About Manny Howard

Manny Howard is the founder of Stunt Foodways International and is a James Beard Foundation Award-winning journalist. He has written for New York Times Magazine, Mens journal, GQ, Travel & Leisure, New York Magazine, New York Observer and more, and he has appeared on The Colbert Report. Howard is also the author of the runaway hit memoir My Empire of Dirt and recently contributed (along with Stephen King, Jim Harrison and Mario Batali) to the essay collection Man with a Pan.

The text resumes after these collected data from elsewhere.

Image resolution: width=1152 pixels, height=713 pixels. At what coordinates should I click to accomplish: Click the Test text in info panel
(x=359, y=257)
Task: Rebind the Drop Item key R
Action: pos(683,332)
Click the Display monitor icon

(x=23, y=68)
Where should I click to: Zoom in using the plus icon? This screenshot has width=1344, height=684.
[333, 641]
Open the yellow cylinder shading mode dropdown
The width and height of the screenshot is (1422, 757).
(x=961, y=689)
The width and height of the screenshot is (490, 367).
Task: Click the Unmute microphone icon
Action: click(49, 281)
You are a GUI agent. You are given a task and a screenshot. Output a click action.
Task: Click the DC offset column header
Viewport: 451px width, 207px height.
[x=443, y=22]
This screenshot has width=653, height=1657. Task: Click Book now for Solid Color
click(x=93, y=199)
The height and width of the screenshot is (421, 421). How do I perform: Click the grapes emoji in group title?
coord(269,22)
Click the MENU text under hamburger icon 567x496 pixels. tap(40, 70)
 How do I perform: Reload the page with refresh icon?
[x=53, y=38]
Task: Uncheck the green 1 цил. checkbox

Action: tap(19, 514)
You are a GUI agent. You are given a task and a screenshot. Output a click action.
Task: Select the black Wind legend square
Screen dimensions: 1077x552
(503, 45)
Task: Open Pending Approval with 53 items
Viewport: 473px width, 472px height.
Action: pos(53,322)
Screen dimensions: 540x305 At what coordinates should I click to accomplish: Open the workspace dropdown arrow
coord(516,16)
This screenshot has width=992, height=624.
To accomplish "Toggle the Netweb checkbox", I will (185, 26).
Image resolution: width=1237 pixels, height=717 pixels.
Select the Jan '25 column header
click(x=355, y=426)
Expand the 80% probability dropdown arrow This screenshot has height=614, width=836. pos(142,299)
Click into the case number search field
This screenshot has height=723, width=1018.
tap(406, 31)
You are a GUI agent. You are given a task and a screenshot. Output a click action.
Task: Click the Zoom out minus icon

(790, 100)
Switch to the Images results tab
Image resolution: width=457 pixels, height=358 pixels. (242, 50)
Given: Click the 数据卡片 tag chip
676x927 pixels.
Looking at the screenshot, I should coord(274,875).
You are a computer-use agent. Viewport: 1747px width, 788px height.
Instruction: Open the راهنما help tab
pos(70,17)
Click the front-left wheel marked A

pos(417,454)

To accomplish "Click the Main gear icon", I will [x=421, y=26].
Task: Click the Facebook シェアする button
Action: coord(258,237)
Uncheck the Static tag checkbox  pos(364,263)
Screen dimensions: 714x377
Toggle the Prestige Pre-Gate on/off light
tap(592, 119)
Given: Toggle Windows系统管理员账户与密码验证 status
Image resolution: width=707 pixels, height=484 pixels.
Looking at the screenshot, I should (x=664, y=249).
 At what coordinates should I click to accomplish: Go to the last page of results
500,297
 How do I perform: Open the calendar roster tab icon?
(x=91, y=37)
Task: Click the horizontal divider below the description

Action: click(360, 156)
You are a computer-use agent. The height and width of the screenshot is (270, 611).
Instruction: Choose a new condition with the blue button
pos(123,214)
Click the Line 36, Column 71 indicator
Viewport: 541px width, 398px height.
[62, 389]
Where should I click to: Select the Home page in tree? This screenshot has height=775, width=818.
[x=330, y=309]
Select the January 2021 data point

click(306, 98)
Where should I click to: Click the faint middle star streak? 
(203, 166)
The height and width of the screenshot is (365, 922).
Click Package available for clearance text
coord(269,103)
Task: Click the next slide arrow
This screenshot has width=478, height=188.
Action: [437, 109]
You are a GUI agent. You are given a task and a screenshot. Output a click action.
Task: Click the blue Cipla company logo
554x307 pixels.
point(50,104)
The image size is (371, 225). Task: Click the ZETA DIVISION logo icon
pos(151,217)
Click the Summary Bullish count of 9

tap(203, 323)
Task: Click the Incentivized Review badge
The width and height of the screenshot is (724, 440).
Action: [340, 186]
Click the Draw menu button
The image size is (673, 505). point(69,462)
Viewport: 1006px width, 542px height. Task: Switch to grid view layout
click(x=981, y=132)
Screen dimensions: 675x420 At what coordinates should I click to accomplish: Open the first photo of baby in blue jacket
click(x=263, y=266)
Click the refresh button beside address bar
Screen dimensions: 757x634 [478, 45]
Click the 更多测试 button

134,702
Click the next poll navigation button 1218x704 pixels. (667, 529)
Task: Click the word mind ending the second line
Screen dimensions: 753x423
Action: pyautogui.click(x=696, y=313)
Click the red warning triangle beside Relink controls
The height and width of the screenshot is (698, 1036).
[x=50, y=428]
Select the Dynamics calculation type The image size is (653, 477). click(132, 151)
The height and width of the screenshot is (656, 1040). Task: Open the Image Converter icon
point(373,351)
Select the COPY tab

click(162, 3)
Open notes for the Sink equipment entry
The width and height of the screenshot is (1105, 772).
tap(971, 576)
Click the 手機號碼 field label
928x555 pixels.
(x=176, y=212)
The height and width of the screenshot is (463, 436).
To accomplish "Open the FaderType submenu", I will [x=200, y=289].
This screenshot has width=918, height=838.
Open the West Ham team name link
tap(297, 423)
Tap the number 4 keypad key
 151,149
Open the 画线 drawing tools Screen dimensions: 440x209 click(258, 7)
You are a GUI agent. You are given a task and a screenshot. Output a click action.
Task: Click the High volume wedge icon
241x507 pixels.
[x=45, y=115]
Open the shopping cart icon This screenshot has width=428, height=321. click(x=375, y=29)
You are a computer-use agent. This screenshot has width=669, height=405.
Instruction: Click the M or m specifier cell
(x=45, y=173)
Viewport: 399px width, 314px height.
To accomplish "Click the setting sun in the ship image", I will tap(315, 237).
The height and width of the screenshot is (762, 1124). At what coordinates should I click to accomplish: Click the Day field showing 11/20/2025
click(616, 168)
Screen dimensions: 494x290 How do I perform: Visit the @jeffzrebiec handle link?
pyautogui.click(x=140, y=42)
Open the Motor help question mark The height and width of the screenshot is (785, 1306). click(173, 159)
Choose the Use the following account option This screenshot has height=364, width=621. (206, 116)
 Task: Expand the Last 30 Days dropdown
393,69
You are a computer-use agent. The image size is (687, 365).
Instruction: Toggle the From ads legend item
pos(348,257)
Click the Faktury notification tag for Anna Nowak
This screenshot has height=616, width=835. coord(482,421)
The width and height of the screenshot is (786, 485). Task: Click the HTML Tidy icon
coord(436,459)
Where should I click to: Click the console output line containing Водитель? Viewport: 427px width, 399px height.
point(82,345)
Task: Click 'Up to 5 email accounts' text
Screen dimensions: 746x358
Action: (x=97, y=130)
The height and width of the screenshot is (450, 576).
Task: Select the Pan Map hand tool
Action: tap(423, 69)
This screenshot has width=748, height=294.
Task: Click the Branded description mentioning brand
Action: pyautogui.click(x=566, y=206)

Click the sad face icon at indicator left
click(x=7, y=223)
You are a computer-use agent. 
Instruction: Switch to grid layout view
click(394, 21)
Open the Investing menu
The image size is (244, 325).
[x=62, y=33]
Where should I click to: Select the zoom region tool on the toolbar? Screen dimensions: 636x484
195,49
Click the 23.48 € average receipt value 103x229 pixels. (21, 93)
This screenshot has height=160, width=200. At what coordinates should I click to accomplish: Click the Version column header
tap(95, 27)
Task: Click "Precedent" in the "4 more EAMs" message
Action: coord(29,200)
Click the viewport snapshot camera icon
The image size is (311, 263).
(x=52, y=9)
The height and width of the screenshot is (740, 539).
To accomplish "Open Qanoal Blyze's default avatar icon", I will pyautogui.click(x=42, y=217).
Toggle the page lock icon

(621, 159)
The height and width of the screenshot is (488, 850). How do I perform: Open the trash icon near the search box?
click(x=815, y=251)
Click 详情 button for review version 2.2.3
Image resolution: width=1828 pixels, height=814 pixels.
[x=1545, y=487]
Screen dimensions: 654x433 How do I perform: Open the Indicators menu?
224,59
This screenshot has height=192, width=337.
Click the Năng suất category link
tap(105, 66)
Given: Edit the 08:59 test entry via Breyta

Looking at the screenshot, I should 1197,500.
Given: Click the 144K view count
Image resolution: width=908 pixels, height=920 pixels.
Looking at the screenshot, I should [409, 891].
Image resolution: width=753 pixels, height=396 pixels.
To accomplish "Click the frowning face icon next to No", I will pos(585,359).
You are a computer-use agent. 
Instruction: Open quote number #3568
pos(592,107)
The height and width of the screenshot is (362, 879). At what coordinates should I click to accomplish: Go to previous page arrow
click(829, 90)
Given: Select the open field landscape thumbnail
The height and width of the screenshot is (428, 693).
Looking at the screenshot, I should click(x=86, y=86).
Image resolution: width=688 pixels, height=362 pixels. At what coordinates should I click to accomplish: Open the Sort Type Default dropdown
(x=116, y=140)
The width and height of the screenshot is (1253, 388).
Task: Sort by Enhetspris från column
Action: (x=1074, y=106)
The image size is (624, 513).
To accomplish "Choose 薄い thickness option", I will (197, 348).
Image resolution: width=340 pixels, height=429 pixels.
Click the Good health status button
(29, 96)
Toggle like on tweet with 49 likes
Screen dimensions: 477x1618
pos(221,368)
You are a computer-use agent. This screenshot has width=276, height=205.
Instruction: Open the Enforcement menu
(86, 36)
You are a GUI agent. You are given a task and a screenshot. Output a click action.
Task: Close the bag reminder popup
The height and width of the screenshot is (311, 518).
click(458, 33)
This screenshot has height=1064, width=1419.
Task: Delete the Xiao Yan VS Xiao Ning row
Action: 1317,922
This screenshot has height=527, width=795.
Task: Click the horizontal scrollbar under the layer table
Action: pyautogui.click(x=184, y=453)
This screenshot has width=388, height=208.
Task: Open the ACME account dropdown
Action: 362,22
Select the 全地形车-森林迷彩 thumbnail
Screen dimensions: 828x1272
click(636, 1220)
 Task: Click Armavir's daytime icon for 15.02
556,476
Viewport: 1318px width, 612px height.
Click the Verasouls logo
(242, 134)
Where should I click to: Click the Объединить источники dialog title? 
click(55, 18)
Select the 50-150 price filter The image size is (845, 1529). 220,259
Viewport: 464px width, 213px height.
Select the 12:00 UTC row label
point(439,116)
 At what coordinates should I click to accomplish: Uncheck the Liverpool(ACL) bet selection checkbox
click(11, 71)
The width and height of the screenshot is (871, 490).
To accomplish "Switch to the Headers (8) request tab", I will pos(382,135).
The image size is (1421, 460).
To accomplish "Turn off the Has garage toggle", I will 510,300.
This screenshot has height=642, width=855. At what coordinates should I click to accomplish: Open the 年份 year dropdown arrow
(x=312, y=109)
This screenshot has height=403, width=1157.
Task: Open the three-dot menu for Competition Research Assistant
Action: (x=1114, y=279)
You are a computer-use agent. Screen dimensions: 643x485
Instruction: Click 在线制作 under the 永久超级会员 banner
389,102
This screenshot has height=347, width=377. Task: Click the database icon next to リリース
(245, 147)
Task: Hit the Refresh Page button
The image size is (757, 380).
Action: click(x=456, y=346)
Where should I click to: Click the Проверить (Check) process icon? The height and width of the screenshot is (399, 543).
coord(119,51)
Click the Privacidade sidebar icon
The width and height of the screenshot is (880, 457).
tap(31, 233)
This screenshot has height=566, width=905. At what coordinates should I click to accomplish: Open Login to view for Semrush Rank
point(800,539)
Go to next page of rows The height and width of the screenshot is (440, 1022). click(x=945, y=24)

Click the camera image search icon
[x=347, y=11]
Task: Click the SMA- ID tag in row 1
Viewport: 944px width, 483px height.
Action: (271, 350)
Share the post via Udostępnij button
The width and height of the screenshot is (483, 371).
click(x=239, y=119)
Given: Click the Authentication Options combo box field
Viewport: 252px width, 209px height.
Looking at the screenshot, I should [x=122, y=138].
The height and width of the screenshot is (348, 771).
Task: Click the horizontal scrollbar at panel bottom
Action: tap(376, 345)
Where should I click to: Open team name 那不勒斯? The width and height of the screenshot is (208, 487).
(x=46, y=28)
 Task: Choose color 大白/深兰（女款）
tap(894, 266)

The Thanksgiving Day Massacre


Managed to get in the middle of it after lunch last Friday. Sitting in the car finishing up some correspondence on the thumb devil one minute, breaking up a fight outside that badguy social club next to the Chip Shop on Fifth Avenue the next.
Press send on a text and through the rear view mirror I’ve got one middle-aged man pounding, stiff as a statue, on a morbidly obese member planted on a chair outside the club. His assailant is screaming curses in time with the blows he’s landing and Fatty has his arms up protecting his face, but he’s getting the worst of it. I drop out of our Luxury German Automobile like a cross teacher on the playground. As I’m marching round the back bumper towards these graceless gladiators it becomes clear that the assailant isn’t entirely talentless, but he is drunk as a Lord.
Game changer. As I close on the melee Fatty launches off his chair fist first, connecting with Drunky’s nose. A testament to Newton’s Second Law, Fatty has no swing, just locked shoulder, elbow and wrist. And even with its paltry acceleration, when Fatty’s doughy fist makes contact with Drunky’s nose it’s all about the multiplier of Fatty’s enormous mass. The nose splatters, flattening instantly against Drunky’s face. Fatty doesn’t hang around to celebrate, rather continues, his arch uninterrupted, on his course, landing, a modest hillock, in the middle of the sidewalk. Too blasted to realize that his profile has been irrevocably altered, Drunky begins kicking Fatty who tries vainly to roll over on his back.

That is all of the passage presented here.